Directeur du département Sciences Humaines et Economie du cancer, à l'Institut National du Cancer (INCa) Antoine Spire revient sur le colloque qu'il a animé le 29 mai 2006 et dessine quelques pistes pour l'avenir.
Certes, le thème abordé était la place des sciences humaines en cancérologie, non en ce qui concerne les transplantations d'organes. Mais la réflexion d'Antoine Spire, pour peu qu'on l'applique au domaine des transplantations (et plus particulièrement aux problèmes de "prise en charge" de la souffrance des familles de patients atteints de mort encéphalique, de patients en attente de greffe, du personnel soignant, etc.), peut s'avérer très utile. Qu'on en juge :
"Question : Avant ce colloque, vous vous interrogiez sur la place des Sciences Humaines en cancérologie. Etes-vous satisfait de ce qui s'est dit pendant cette journée ?"
"Antoine Spire : Les participants venaient du monde du soin et de la recherche en sciences humaines et il faut souligner que personne n'a contesté l'idée que nous avons à nous occuper des malades et pas d'une maladie, en l'occurrence le cancer. Ce consensus n'allait pas de lui-même. Cela signifie que si la technique est importante, si les protocoles, les procédures sont importantes, la personne du malade est fondamentale.
Il y a eu en France une dérive techniciste, un positivisme médical qui nous a fait privilégier un aspect au détriment d'un autre. Il y a eu aussi une tendance à occulter le sujet qui souffre. Une page doit se tourner. Les Sciences Humaines, avec leurs concepts, doivent permettre de penser le soin autrement. Antoine Lazarus, directeur du département de santé publique à l'hôpital Avicenne a bien résumé l'enjeu quand il a dit qu''une fois que les techniques médicales sont épuisées la médecine commence. Encore faut-il assumer la finitude et l'impuissance de l'acte médical'. Tout est dit et tout commence. La question est : comment la science peut-elle fonctionner dans un métissage adroit avec une réflexion sur l'homme. Ce n'est pas facile, on touche à la pratique des équipes soignantes, mais aussi à la capacité des équipes de recherche en Sciences humaines à apporter leur pertinence et aux malades et aux équipes soignantes. Une chose est sûre : on y arrive tous ensemble. Là aussi, il y a eu un consensus entre les participants.
Question : Il y avait un rêve, au début de cette journée, vous vouliez que la cancérologie devienne 'le lieu géométrique de l'articulation entre médecine et sciences humaines '. Mission accomplie ?

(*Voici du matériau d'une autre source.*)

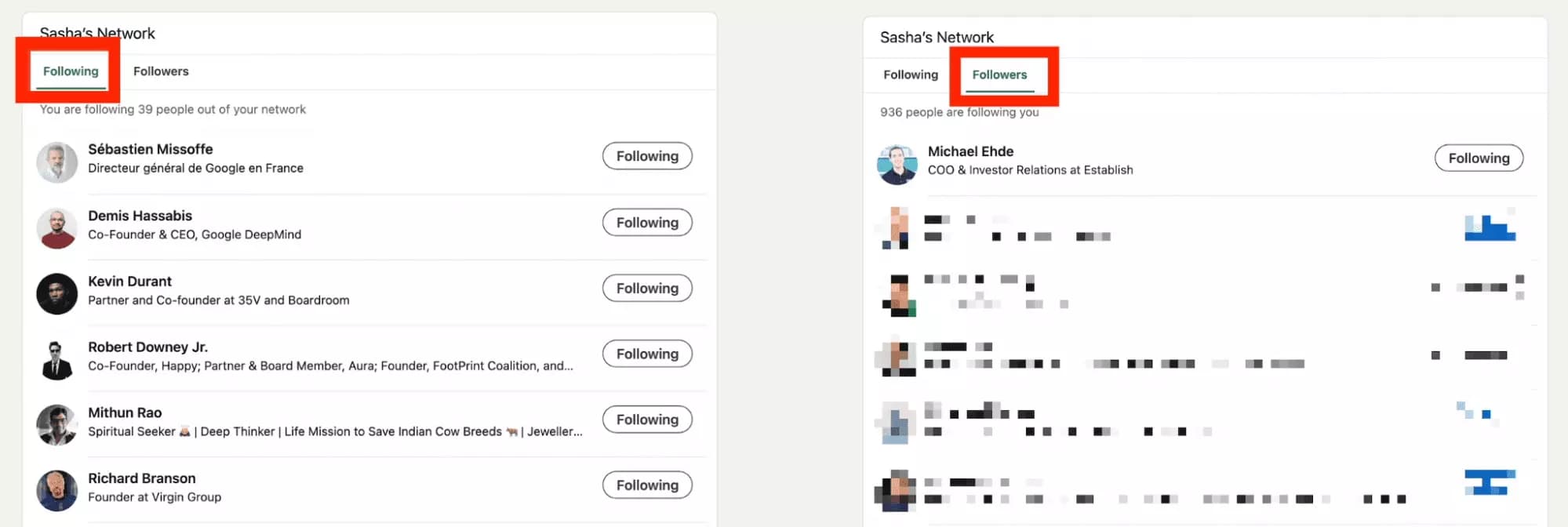The image size is (1568, 527).
Task: Open Robert Downey Jr.'s avatar
Action: point(56,359)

Antoine Spire : Une journée de colloque, même si les échanges ont été francs et directs, ne peut suffire pour un tel objectif. Je retiens que ce lieu, c'est l'INCa. Il est clair qu'il ne sera pas simple de faire changer les mentalités, faire tourner les institutions, je pense aux problèmes liés à la formation des médecins... mais la création de l'INCa permet d'envisager les choses autrement. Il y a un endroit pour penser autrement la vie des patients, penser les souffrances des soignés et des soignants. Nous avons fait un petit pas. Disons que cette journée a permis d'apercevoir le vide qui existe aujourd'hui dans ce que l'on appelle la prise en charge, les problèmes liés au travail, la perte du travail, la reprise de l'emploi mais aussi la famille, l'intimité du malade et du malade guéri mais aussi tout ce qui touche aux conditions d'exercice de la clinique aujourd'hui. Il y a beaucoup à faire. L'INCa, avec les équipes soignantes, avec les chercheurs, doit contribuer à remplir ce vide. Au cours du colloque, Pierre Corvol qui est professeur au collège de France, occupant la chaire de médecine expérimentale, a appelé de ses vœux, une 'médecine personnalisée'. Je crois que l'on ne peut que partager ce souhait et considérer que la route est longue encore."